About this task: Look for the word "entry" in the entries and copy each line where it appears.

Stored records
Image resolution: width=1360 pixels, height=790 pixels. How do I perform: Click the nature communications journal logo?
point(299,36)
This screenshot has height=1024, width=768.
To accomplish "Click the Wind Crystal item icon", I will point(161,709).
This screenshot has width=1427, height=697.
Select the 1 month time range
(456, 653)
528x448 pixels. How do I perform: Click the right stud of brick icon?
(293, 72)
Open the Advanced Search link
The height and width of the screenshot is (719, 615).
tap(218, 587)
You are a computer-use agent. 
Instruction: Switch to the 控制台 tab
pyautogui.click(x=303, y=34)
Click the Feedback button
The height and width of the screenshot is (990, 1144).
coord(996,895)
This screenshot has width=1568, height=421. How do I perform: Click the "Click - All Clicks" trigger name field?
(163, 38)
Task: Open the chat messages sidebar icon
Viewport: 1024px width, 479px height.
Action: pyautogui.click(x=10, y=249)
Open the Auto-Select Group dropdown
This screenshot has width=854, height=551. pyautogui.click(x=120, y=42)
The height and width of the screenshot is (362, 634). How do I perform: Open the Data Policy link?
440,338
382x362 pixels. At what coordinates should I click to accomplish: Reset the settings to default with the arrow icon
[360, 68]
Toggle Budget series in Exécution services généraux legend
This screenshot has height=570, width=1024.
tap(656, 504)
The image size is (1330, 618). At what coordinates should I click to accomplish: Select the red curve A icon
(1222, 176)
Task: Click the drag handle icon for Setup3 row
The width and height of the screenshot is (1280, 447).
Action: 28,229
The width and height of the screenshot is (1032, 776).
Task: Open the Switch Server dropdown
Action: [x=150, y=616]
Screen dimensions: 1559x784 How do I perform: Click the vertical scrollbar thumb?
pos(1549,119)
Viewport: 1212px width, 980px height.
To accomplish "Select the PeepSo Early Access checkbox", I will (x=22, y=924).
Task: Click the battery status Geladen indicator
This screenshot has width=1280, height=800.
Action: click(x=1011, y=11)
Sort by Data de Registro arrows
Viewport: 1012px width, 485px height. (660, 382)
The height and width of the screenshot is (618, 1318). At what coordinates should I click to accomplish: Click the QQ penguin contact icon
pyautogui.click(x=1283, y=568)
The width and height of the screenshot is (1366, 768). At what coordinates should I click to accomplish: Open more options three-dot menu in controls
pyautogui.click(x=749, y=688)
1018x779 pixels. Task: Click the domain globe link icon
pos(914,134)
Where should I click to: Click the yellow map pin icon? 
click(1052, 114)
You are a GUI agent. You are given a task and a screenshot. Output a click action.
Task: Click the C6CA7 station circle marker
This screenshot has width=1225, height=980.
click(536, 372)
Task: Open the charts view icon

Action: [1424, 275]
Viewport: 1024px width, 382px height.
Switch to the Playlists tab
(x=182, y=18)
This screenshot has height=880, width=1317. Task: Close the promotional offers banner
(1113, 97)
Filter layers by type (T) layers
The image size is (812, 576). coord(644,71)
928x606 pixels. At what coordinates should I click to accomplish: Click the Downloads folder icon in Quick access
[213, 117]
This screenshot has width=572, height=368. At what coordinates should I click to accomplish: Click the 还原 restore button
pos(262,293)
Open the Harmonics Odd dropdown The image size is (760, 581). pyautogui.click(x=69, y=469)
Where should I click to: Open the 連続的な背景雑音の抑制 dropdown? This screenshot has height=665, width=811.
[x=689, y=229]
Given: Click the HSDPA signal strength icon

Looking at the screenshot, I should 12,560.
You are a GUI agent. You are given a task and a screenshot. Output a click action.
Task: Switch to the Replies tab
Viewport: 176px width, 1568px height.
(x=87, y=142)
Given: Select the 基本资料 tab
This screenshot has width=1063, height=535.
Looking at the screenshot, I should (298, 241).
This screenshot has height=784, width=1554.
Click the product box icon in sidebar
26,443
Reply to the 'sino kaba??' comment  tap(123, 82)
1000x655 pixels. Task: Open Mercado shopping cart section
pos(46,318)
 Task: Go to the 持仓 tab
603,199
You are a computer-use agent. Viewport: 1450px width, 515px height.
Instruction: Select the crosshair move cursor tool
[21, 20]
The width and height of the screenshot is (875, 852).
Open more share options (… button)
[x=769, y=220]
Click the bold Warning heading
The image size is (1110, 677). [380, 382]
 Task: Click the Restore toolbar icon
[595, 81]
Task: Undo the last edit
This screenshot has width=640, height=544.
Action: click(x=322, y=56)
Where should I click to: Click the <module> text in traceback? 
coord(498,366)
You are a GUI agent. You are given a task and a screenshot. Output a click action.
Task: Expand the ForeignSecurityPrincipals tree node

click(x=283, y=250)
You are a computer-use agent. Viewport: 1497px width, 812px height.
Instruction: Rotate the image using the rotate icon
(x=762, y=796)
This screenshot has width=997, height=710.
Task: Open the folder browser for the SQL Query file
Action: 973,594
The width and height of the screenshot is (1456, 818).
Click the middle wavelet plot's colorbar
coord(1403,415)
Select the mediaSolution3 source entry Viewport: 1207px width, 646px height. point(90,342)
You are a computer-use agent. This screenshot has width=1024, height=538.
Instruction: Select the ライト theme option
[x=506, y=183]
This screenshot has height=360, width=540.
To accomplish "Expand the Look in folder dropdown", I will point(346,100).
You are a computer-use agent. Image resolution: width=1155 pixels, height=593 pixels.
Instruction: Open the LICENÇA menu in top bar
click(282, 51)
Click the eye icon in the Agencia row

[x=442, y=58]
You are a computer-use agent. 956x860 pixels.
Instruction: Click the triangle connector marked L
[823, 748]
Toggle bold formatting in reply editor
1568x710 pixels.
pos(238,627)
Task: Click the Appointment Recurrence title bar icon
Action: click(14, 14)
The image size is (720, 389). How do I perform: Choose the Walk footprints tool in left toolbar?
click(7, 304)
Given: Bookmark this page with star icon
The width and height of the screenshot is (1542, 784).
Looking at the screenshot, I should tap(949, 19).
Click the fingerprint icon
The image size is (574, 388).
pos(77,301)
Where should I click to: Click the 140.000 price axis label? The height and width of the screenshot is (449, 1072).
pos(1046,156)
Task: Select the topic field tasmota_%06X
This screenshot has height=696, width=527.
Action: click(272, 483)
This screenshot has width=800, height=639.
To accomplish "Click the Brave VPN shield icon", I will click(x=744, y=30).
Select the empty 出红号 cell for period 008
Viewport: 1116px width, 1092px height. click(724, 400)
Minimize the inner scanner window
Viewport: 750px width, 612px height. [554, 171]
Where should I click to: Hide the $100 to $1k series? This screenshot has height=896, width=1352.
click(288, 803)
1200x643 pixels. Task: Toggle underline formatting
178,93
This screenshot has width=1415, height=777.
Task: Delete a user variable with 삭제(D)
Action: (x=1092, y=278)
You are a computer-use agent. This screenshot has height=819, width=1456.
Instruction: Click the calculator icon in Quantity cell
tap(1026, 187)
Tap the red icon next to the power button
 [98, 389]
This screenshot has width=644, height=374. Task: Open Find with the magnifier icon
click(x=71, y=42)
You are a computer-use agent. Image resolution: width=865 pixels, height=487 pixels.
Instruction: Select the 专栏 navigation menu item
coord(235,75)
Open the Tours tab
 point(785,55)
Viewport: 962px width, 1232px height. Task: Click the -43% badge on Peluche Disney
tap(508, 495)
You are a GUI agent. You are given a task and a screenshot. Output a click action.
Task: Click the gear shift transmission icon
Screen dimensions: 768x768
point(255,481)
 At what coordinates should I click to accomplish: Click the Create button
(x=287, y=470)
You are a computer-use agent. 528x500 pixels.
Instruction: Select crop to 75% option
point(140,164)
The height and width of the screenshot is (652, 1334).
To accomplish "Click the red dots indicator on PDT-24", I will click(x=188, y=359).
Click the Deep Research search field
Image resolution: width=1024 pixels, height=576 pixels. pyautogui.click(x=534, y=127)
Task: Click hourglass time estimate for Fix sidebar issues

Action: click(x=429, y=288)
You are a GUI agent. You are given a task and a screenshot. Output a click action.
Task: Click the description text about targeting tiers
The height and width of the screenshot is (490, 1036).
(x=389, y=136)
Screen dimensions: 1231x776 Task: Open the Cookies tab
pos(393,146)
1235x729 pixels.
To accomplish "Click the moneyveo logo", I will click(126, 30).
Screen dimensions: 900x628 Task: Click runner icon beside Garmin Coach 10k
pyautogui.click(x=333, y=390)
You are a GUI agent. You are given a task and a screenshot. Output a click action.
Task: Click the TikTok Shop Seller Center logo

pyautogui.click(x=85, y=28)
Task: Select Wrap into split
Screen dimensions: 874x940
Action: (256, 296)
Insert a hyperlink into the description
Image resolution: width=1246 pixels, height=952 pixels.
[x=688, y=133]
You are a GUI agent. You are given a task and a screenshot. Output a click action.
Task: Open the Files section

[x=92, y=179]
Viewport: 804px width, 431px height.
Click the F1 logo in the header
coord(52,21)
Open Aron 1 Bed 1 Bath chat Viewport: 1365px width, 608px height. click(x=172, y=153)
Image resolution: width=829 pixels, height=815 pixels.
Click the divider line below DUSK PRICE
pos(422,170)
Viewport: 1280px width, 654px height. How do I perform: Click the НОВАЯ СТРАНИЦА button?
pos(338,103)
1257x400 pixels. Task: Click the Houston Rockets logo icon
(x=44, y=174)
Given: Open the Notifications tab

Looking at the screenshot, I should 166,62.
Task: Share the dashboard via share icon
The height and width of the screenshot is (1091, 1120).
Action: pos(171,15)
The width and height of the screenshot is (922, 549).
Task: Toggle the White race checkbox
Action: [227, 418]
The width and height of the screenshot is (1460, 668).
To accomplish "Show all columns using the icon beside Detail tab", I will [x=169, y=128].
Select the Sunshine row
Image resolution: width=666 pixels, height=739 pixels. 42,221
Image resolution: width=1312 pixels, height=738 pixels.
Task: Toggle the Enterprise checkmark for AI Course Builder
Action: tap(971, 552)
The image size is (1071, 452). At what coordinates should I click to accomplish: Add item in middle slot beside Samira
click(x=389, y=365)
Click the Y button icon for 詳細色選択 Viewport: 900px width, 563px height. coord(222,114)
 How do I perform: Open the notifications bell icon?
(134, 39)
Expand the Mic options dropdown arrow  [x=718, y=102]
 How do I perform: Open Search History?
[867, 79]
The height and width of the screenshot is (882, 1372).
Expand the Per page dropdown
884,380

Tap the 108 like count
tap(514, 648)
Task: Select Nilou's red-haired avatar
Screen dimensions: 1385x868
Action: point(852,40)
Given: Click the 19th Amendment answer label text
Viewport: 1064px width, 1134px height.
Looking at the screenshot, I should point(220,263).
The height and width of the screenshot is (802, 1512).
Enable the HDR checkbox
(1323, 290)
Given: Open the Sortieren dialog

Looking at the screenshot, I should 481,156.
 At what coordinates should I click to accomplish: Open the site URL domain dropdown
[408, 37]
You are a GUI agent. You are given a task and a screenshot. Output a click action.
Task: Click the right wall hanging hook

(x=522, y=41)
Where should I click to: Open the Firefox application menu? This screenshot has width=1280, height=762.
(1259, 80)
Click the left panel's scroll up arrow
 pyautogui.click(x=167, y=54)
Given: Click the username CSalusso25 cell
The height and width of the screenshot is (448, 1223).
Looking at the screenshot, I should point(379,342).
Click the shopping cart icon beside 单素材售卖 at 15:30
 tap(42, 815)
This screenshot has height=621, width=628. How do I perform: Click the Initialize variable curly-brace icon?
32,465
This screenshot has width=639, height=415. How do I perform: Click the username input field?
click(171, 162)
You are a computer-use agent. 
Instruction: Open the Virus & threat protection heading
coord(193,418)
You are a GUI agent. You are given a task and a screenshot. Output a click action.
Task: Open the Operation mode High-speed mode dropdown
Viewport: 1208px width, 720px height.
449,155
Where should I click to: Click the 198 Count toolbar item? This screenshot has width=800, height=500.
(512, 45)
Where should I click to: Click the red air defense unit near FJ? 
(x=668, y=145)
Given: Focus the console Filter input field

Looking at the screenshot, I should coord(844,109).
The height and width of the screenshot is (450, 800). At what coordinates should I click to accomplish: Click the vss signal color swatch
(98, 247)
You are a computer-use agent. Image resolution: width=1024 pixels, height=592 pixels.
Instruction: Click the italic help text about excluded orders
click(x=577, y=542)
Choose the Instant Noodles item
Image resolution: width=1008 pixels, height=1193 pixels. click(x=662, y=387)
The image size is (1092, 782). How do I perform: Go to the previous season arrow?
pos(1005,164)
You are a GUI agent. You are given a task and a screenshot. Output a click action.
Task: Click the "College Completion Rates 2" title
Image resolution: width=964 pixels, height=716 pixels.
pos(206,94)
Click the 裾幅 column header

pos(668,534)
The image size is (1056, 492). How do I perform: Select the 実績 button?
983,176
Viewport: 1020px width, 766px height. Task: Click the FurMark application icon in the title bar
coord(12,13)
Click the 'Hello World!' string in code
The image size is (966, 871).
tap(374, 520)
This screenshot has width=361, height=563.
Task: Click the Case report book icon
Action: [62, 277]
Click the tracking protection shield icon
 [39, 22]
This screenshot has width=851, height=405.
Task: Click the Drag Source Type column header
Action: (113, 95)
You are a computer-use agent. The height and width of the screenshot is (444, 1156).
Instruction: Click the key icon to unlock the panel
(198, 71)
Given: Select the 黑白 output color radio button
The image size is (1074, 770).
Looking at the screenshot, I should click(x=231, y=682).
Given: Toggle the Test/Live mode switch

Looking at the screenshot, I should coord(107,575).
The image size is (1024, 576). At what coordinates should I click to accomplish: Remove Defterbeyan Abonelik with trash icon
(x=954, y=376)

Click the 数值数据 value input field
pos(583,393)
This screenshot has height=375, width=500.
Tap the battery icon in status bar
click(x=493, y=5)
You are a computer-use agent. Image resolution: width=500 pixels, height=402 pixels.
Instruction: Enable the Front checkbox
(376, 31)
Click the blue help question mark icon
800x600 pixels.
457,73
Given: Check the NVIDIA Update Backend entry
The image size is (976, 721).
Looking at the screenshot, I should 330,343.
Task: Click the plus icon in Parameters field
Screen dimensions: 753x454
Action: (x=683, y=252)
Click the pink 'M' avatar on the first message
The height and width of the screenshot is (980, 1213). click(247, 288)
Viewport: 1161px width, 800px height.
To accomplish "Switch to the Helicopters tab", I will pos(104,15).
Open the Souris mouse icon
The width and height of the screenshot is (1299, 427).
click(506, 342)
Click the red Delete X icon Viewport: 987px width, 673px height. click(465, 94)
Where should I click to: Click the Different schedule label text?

Output for this task:
Select the mediaSolution3 source entry Viewport: 1207px width, 646px height. point(90,342)
Given: Check the NVIDIA Update Backend entry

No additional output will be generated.